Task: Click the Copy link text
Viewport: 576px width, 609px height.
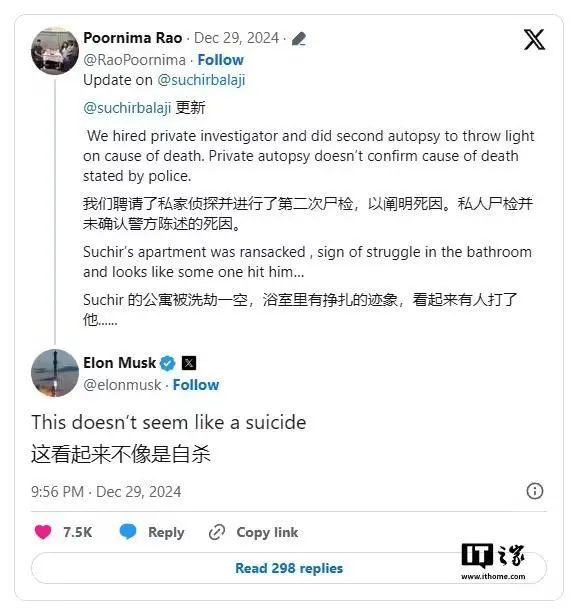Action: (267, 532)
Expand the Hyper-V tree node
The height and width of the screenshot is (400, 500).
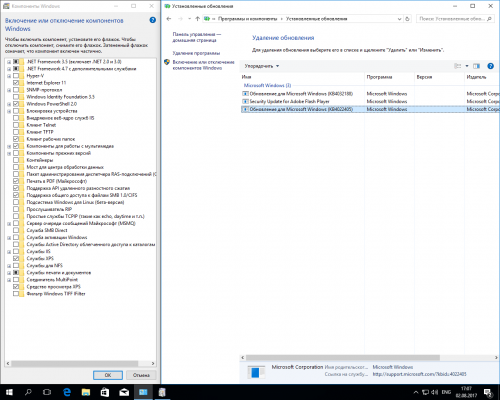pos(9,76)
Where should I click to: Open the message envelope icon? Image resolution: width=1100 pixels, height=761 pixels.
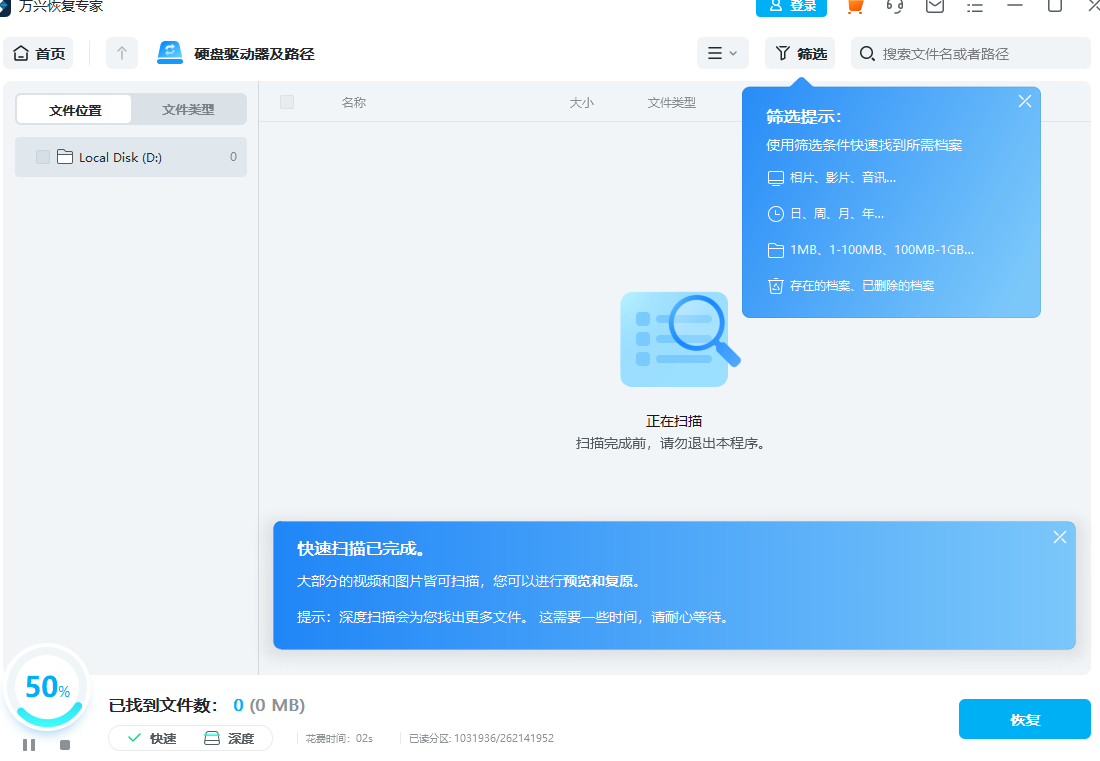pyautogui.click(x=935, y=8)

+--

• _TASK ITEM_
Without the pictures, output the full listing exactly as it stands.

• _ANSWER FOR THE TASK_
Task: Click the Copy link text
Viewport: 576px width, 609px height.
Action: (267, 532)
Expand the Hyper-V tree node
The height and width of the screenshot is (400, 500).
pos(9,76)
Where should I click to: Open the message envelope icon? Image resolution: width=1100 pixels, height=761 pixels.
pyautogui.click(x=935, y=8)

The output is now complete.